Auszug:

Mit der Revision rügt die Klägerin die Verletzung materiellen Rechts (§ 46 AO 1977, §§ 829, 836 der Zivilprozeßordnung --ZPO--, § 46 Abs. 2 Nr. 8 EStG).

Die Klägerin trägt u.a. vor, zwar diene die Einkommensteuerveranlagung der Festsetzung der Einkommensteuerschuld, so daß außer den vom Beigeladenen erzielten Einkünften aus nichtselbständiger Arbeit möglicherweise auch andere Einkünfte anzusetzen seien. Entgegen der Ansicht des FG verfüge die Klägerin auch über hinreichend genaue Kenntnisse über die sonstigen Einkunfts- und Vermögensverhältnisse des Beigeladenen. Darauf komme es jedoch nicht an, denn in seiner Entscheidung vom 15. Juni 1973 VI R 400/69 (BFHE 110, 26, BStBl II 1973, 784), bestätigt durch das Urteil des Bundesfinanzhofs (BFH) vom 22. November 1991 VI R 118/88 (BFHE 166, 248, BStBl II 1992, 326), ermächtige der BFH den Pfändungsgläubiger unabhängig davon, ob er im Zeitpunkt der Antragstellung in der Lage sei, die für die Durchführung des Lohnsteuer-Jahresausgleichs notwendigen Angaben zu machen, zur Wahrung der Ausschlußfrist den Antrag auf Durchführung des Lohnsteuer-Jahresausgleichs für den Vollstreckungsschuldner beim FA zu stellen. Der BFH habe die eigenhändige Unterschrift des Steuerpflichtigen für entbehrlich gehalten und die Unterschrift des Bevollmächtigten des Pfändungsgläubigers als ausreichend angesehen. Er habe lediglich gefordert, daß der Pfändungsgläubiger sich die zur Durchführung des Lohnsteuer-Jahresausgleichs notwendigen Angaben und Unterlagen vom Vollstreckungsschuldner --notfalls im Vollstreckungswege-- beschaffen und nachreichen müsse.

Ausgangsdaten:
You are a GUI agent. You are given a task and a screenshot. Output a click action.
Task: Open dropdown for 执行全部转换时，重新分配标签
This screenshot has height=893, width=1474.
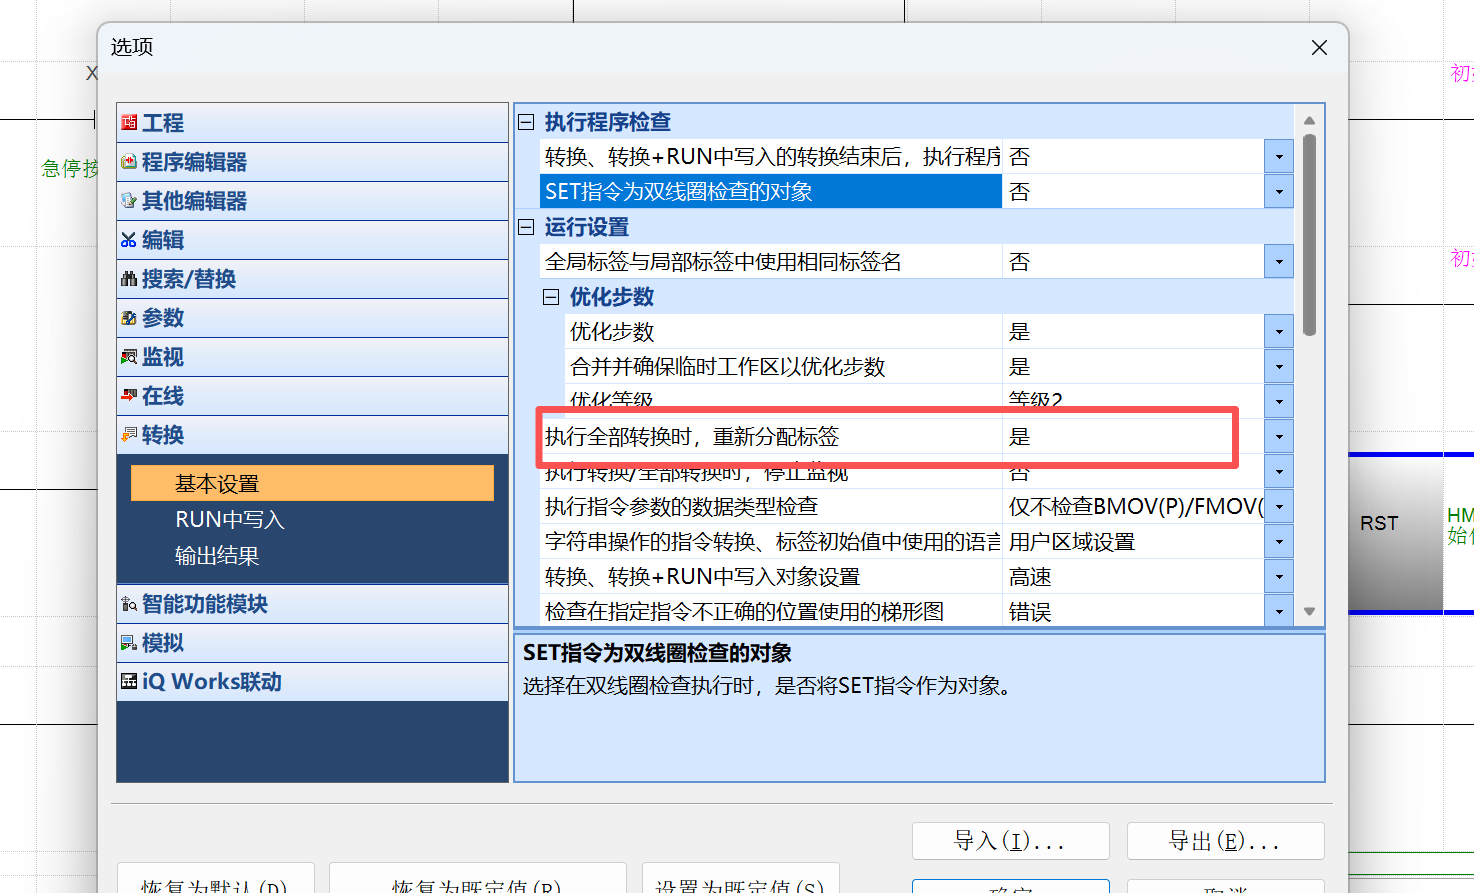1278,437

Zu lösende Aufgabe: Schreib den Abschnitt des Auszugs von „Mit der Revision“ bis einschließlich „Nr. 8 EStG).“ erneut ab und ersetze dabei „Revision“ durch „Beschwerde“. Die Daten sind hierfür ohne Belang.

Ergebnis:
Mit der Beschwerde rügt die Klägerin die Verletzung materiellen Rechts (§ 46 AO 1977, §§ 829, 836 der Zivilprozeßordnung --ZPO--, § 46 Abs. 2 Nr. 8 EStG).